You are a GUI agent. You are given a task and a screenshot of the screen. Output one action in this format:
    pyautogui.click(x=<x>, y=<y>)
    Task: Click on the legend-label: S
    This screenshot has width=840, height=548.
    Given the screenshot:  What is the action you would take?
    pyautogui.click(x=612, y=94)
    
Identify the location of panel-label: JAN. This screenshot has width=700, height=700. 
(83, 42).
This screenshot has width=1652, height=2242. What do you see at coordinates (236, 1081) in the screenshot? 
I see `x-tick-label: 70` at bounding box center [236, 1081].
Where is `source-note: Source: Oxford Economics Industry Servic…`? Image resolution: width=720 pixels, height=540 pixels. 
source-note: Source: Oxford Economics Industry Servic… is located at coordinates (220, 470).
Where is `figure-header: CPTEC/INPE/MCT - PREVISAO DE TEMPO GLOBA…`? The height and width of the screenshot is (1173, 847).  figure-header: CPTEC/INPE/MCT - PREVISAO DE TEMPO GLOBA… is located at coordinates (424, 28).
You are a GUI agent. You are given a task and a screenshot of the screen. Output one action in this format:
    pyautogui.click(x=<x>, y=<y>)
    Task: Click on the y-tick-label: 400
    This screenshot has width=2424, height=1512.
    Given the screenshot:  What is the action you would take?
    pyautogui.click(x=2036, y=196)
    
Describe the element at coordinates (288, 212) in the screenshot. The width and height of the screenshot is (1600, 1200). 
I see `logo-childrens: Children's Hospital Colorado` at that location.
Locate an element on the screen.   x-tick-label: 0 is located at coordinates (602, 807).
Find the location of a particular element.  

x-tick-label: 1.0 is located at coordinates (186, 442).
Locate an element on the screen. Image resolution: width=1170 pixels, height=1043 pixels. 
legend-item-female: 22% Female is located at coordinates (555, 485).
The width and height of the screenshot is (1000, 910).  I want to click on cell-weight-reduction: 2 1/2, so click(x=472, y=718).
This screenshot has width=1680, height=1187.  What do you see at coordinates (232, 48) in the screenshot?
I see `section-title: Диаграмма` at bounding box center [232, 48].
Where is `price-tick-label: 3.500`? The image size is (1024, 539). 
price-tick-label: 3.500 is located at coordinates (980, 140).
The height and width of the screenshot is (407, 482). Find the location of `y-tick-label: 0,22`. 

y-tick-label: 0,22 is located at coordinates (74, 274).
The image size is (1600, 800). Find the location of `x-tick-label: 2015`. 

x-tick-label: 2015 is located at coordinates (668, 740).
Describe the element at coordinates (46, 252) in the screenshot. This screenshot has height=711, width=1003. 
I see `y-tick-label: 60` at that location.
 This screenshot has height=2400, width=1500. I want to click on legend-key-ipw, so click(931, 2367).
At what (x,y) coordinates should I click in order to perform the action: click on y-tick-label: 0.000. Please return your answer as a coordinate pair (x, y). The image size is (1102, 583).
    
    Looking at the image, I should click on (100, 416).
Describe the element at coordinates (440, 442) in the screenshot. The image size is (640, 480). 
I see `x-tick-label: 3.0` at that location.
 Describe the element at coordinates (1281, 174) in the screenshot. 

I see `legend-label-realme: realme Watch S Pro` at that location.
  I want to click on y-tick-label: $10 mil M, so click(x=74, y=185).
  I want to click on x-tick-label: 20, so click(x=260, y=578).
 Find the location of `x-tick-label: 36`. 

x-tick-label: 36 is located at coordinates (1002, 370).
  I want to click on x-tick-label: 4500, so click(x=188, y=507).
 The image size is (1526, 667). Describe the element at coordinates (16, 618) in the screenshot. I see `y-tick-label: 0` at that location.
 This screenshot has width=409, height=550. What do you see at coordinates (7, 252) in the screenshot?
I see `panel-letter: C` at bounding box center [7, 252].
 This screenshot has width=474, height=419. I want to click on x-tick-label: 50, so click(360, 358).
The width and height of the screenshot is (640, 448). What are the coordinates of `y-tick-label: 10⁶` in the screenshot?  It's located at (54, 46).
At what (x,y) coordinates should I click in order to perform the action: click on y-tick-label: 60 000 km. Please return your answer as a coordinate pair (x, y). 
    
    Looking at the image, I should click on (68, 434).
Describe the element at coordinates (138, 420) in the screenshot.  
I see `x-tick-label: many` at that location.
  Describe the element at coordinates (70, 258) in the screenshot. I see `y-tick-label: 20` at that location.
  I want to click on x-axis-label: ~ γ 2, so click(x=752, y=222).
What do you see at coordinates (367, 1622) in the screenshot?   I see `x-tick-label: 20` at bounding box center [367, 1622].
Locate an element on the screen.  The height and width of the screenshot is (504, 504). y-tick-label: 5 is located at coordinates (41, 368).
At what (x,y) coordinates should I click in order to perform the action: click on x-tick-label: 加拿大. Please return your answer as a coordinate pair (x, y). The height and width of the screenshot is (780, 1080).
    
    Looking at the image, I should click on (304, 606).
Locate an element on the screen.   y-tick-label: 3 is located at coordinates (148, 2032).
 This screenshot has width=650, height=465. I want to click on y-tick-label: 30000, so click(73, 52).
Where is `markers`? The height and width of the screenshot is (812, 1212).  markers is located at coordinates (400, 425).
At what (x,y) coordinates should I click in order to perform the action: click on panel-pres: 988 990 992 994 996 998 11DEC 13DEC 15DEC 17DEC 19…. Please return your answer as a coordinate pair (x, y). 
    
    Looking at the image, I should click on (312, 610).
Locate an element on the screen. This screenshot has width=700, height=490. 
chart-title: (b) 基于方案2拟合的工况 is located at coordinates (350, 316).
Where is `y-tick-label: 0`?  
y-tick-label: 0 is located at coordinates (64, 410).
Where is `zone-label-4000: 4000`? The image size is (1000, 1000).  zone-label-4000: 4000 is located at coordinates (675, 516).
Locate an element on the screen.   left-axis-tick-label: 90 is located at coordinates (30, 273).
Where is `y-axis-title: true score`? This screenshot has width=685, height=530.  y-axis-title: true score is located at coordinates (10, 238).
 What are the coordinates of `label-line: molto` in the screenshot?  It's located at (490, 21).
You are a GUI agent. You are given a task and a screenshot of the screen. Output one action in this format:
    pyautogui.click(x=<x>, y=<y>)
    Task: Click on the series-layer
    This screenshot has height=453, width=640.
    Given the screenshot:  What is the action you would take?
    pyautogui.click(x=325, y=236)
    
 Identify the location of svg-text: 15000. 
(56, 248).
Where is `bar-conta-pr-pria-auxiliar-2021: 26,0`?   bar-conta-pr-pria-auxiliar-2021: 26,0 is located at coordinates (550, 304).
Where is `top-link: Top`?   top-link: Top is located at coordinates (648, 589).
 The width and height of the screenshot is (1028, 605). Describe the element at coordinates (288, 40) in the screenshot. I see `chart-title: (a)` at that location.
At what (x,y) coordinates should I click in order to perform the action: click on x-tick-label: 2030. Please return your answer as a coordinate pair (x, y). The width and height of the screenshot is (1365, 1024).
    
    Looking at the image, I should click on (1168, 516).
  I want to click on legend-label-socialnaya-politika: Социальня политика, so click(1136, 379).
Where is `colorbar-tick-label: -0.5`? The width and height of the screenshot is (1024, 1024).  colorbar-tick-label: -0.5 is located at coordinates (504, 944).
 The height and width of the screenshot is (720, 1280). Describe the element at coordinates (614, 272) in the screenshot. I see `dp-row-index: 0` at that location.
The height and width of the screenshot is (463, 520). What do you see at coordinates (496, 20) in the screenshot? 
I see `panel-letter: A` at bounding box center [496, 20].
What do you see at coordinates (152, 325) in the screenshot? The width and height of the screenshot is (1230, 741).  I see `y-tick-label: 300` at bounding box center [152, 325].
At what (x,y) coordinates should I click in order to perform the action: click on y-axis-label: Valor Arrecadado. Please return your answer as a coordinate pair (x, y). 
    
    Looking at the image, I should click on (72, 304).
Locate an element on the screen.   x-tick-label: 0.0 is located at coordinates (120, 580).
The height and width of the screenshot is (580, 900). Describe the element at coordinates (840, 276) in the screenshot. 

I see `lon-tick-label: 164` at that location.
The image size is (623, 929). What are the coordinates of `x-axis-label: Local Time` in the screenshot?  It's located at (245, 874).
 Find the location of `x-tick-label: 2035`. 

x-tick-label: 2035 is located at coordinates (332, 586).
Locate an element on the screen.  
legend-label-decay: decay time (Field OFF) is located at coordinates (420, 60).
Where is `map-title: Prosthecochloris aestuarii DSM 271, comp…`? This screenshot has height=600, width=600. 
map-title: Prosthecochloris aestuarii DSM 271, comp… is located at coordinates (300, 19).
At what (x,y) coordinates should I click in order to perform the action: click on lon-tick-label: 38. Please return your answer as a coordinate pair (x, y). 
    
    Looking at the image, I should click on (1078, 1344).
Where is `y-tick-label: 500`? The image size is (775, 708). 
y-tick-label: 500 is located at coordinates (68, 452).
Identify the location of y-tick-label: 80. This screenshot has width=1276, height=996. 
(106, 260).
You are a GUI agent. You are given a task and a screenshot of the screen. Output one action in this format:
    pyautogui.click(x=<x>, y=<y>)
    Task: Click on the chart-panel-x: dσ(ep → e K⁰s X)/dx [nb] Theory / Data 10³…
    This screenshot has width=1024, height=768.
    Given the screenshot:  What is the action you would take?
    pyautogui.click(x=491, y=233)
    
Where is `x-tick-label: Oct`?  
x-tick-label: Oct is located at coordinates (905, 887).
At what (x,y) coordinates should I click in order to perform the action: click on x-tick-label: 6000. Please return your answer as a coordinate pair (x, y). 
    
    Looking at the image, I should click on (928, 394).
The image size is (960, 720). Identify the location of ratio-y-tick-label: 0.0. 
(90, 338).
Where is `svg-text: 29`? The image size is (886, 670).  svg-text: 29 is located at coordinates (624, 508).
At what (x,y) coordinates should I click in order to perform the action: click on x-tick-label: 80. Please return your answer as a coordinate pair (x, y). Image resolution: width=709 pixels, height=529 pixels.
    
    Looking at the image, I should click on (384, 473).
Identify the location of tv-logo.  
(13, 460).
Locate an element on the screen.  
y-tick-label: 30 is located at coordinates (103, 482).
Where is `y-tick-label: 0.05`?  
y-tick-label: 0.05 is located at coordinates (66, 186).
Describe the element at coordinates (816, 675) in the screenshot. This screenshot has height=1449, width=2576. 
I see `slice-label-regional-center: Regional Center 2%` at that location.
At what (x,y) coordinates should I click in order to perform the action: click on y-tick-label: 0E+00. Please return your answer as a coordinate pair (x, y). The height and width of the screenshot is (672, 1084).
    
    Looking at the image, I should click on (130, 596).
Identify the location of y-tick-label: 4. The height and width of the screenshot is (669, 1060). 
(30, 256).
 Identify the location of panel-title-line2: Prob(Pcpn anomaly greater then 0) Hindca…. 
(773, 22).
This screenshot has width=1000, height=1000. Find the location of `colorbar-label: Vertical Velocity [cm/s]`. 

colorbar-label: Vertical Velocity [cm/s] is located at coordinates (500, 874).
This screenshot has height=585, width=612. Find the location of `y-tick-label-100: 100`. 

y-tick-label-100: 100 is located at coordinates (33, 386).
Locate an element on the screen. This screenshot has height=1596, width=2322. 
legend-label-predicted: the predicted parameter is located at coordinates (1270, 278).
________________________
## What this task involves
Which lines of the records contain the string "comp"? Pull out each of those lines and copy it in full.

## Answer space
Where is `map-title: Prosthecochloris aestuarii DSM 271, comp…`? This screenshot has height=600, width=600. 
map-title: Prosthecochloris aestuarii DSM 271, comp… is located at coordinates (300, 19).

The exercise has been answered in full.